- [Required actions]:
(1) In the parabola problem thread, copy the text between "In solving the" and "value of a.", inclusive.
(2) In the parabola problem thread, what area does the problem's official answer give for the triangle?
(3) Which points are named by letter in the problem statement of the parabola thread?

- [Given passage]:
■ ■ ■
Here is the problem statement:
According to the parabola in the figure of the function $f(x) = ax^2 + bx + c$, it is given that $a + b + c = 0$. The points $A$ and $B$ are the x-intersects, and the point $C$ is the y-intersect of the parabola. Let the origin be the point $O$, and determine the area of the triangle $COA$.
Here are my solving steps and why I think the plot doesn't seem right.
- From the figure, it is apparent that $C = 3$, which leaves me with $a + b = -3$, from which I can write $b = - a - 3$.
- I find the roots of the parabola, which turn out to be $\frac{-b\pm\sqrt{b^2-4ac}}{2a}$. Substituting $b = - a - 3$ and $c = 3$ the roots are $x_1 = 1$ and $x_2 = \frac{3}{a}$.
However, since the value from under the square root on step 2 above is a positive value, I can assume that $x_1$ > $x_2$, simply because I used $+$ of the $\pm$ for $x_1$, and the $-$ for $x_2$. But the problem's answer accepts 1 to be the x coordinate of the point $A$ and proceeds on calculating the area from there with $\frac{3\times1}{2}=1.5$. I'm intending to appeal for the problem, but can't make sure whether or not I'm missing something.
In solving the quadratic equation, x= $\frac{(a+3)\pm\sqrt{(a+3)^2-12a}}{2a}$ =$\frac{(a+3)\pm|a-3|}{2a}$
when a$\geq$3, $x_1$=1>$x_2$=$\frac{3}{a}$;x2 is the smaller root. In this case, the area of $\Delta$ AOC has many values pending on value of a.
when a$\leq$3, $x_1$=1<$x_2$=$\frac{3}{a}$;1 is the small root. In this case, the area of $\Delta$ AOC is $\frac{3}{2}$.
Hope this clarify the picture.
■ ■ ■
- [Data entries]:
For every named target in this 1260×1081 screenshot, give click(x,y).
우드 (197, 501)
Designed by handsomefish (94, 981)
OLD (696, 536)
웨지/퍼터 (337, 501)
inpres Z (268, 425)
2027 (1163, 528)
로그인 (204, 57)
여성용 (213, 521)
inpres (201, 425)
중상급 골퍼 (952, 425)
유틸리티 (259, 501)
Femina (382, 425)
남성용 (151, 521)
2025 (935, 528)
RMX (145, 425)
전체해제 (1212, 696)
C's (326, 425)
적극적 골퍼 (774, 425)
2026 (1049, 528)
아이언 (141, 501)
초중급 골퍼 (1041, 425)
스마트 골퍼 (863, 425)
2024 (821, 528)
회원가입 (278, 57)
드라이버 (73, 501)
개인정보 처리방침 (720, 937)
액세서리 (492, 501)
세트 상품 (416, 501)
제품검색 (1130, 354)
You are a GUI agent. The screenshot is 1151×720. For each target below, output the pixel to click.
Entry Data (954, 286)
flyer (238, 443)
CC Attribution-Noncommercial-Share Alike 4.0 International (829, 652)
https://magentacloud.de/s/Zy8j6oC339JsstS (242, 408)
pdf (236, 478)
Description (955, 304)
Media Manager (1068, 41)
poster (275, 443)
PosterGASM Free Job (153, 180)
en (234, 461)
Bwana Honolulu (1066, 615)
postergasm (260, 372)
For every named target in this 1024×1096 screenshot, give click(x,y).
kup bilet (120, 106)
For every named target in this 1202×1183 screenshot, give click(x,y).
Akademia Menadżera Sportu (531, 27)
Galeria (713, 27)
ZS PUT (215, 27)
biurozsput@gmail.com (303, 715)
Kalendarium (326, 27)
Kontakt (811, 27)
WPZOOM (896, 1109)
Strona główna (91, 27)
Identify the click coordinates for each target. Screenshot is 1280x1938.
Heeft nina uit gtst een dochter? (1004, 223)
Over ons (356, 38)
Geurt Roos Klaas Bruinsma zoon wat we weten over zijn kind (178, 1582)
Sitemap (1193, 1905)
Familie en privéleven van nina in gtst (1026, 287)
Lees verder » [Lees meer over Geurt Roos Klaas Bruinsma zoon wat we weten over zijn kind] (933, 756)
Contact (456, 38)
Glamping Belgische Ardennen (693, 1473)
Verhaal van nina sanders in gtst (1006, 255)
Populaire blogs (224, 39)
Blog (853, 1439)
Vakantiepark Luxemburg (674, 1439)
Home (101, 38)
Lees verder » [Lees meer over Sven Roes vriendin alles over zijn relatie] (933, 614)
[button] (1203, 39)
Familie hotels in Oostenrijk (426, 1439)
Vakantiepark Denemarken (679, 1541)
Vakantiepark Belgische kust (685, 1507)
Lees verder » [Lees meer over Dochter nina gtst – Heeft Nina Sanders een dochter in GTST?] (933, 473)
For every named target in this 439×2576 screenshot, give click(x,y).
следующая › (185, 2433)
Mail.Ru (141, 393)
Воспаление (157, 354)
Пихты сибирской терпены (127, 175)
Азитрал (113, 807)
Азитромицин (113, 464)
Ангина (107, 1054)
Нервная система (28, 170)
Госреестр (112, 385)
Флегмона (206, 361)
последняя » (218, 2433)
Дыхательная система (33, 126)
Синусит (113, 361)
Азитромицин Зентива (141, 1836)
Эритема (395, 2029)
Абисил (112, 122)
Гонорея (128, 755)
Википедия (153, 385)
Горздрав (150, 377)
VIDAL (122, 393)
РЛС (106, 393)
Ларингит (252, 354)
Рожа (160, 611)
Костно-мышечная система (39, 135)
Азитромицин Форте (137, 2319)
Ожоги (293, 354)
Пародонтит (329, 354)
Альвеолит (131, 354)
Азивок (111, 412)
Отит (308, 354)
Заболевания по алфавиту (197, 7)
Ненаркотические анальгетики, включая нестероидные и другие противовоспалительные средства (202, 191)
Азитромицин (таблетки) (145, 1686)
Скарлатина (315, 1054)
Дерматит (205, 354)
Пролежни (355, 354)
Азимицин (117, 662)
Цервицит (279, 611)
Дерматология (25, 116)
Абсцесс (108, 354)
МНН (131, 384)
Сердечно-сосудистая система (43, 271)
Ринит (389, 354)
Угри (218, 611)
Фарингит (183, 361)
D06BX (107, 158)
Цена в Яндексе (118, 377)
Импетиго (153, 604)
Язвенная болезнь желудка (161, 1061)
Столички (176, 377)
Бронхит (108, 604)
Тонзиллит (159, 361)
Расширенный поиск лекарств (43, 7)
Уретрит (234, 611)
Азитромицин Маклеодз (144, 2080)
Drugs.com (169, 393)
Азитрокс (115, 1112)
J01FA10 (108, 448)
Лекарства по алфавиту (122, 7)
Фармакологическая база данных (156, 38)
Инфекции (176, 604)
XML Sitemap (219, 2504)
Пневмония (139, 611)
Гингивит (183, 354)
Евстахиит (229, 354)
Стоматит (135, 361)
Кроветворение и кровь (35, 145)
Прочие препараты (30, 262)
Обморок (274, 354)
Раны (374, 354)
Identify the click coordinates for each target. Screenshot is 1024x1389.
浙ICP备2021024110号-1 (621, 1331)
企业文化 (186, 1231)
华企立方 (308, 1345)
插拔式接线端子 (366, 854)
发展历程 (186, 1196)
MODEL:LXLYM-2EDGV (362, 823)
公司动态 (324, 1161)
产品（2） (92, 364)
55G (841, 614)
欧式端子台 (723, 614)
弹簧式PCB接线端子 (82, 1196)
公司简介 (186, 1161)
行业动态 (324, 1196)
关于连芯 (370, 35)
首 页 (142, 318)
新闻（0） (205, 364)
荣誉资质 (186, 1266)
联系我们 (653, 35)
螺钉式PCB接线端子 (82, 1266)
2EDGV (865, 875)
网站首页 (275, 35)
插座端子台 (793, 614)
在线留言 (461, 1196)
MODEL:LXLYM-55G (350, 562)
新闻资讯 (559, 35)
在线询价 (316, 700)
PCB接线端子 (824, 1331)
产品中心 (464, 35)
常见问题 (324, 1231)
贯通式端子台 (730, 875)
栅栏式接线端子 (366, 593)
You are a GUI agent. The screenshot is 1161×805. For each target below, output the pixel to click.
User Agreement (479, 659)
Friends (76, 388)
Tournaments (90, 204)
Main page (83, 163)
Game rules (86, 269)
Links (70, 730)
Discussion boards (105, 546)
■ ■ ■
- [Answers for the exercise]:
(1)
In solving the quadratic equation, x= $\frac{(a+3)\pm\sqrt{(a+3)^2-12a}}{2a}$ =$\frac{(a+3)\pm|a-3|}{2a}$
when a$\geq$3, $x_1$=1>$x_2$=$\frac{3}{a}$;x2 is the smaller root. In this case, the area of $\Delta$ AOC has many values pending on value of a.

(2) 1.5

(3) A, B, C, O